The most common phrase for “announcing” the author of a post is:
By Ivana B. Goodenov
It’s fairly safe and doesn’t mean much. Some just use their name with no byline introduction. Another blogger said it was like a signature to them. Their stamp and seal of approval.
Other popular introduction words are:
- Posted by
- Written by
- Submitted by
- Contributed by
I find most of these to be pretty innocuous, showing activity and contribution without a lot of responsibility. The word “author” to me carries a huge responsibility. Does it for you?
Which terms do you prefer on your blog?
Lorelle VanFossen blogs about blogging and WordPress on Lorelle on WordPress.
The author of Lorelle on WordPress and the fast-selling book, Blogging Tips: What Bloggers Won't Tell You About Blogging, as well as several other blogs, Lorelle VanFossen has been blogging for over 15 years, covering blogging, WordPress, travel, nature and travel photography, web design, web theory and development extensively as web technologies developed.
For a while I was using “Published by…” but have since switched to the much simpler and ‘correct’ “Written by…” on all of my blogs. I’m still a little unsure of what I will end up using down the line, as I start more and more blogs.

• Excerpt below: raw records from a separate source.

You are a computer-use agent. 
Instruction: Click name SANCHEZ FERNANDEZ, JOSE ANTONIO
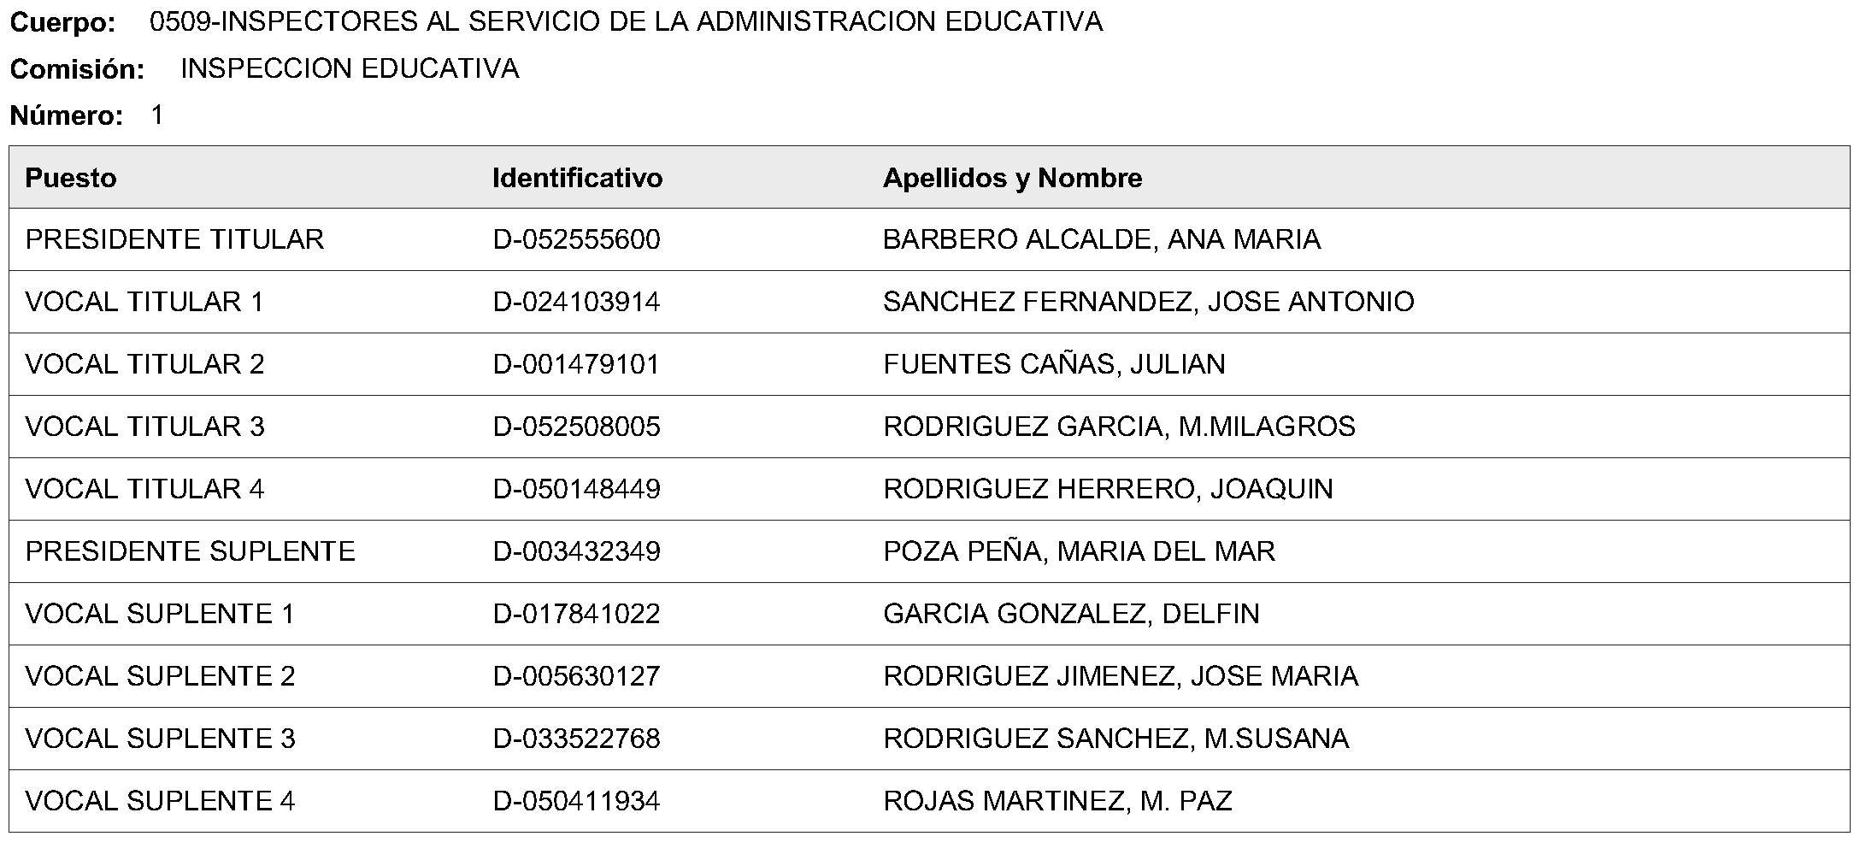[1149, 302]
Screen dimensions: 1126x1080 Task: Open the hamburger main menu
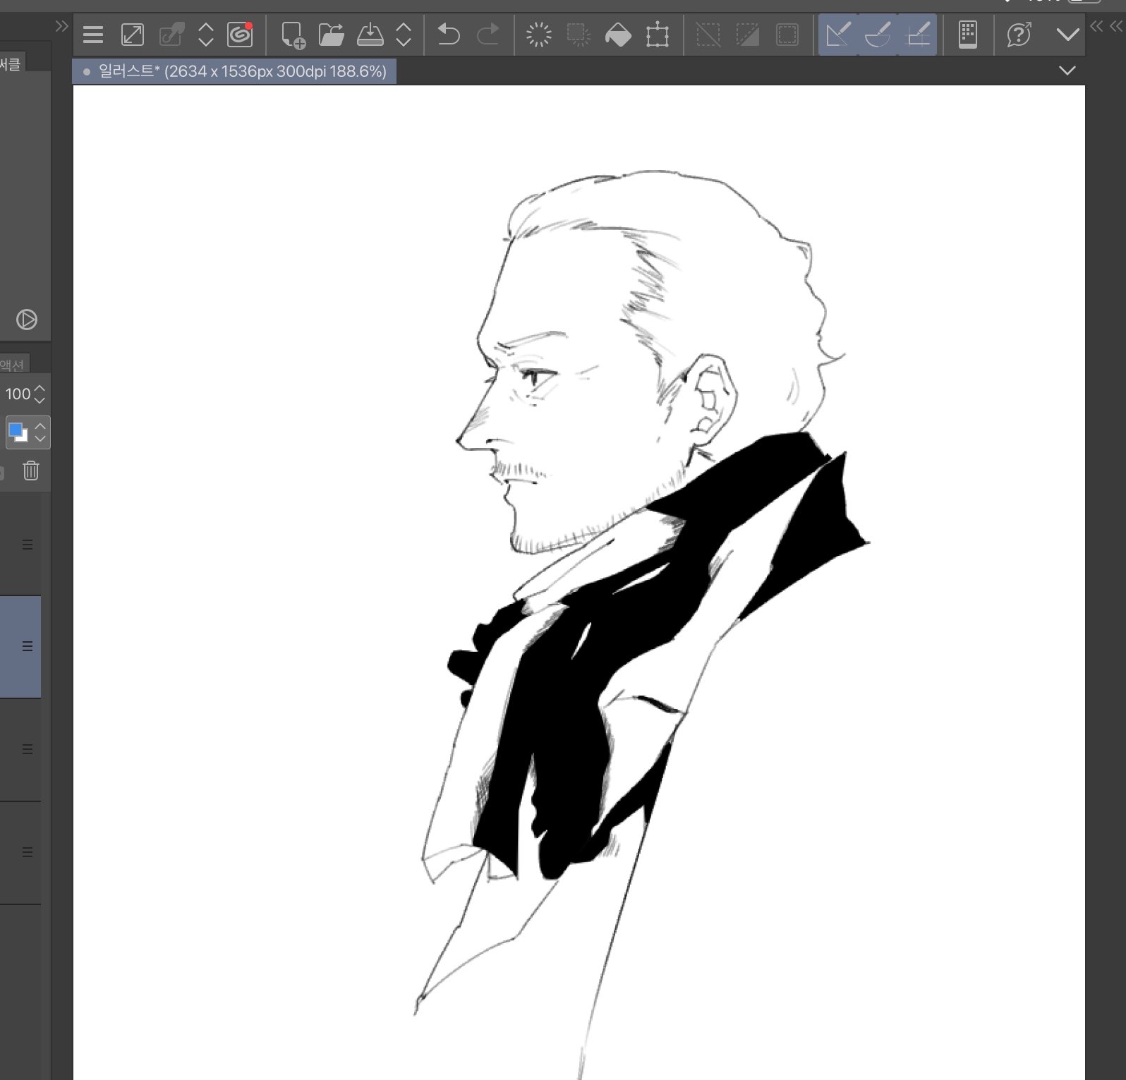(92, 35)
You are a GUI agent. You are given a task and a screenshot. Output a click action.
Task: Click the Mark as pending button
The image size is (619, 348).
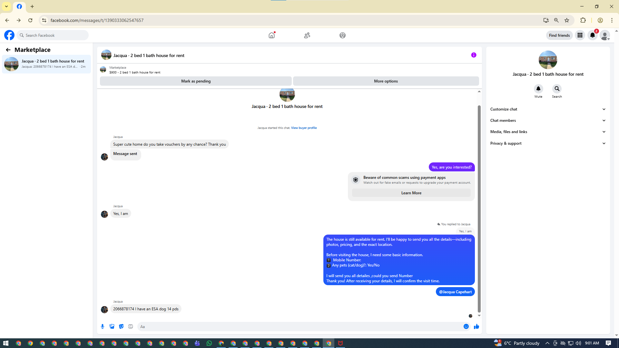click(x=196, y=81)
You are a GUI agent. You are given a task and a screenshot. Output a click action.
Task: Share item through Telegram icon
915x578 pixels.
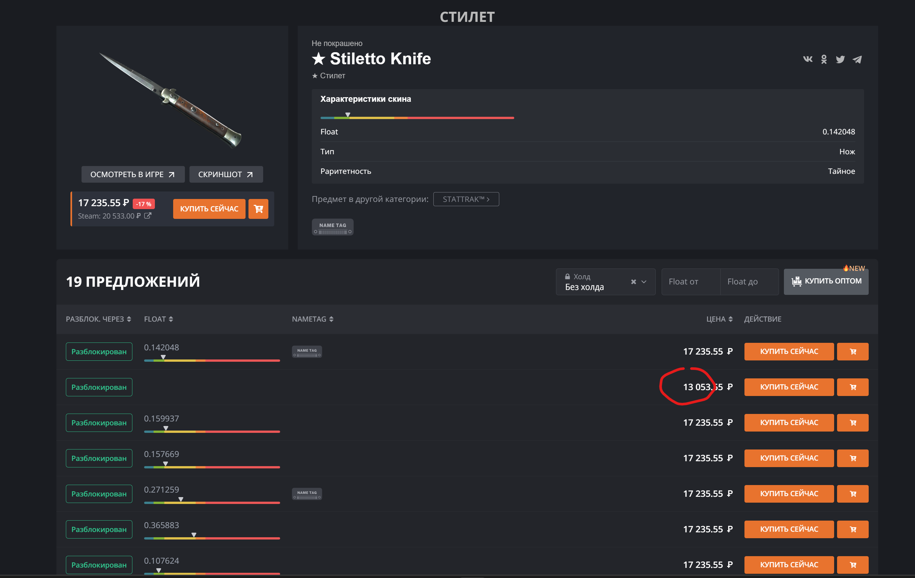[x=857, y=59]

Couldn’t agree more with you on this, Lorelle. I think the word “Author” carries a lot of responsibilities, considering a lot of us blog “recreationally” instead of “bring a professional author”.
And I wouldn’t want any “introduction words” on my blog if not for the fact that my younger sister sometimes guest-blogs on my blog, and I want to be able to differentiate posts written by me and by my sister :)
We use “Article by” on Kineda.
Pelf, good point. Some blogs don’t feature ANY name for the author of the post. We work so hard on defending and “owning” our words as our personal expression, and yet we don’t put any name, even a nickname or pen name, on many of our blog posts. Excellent point.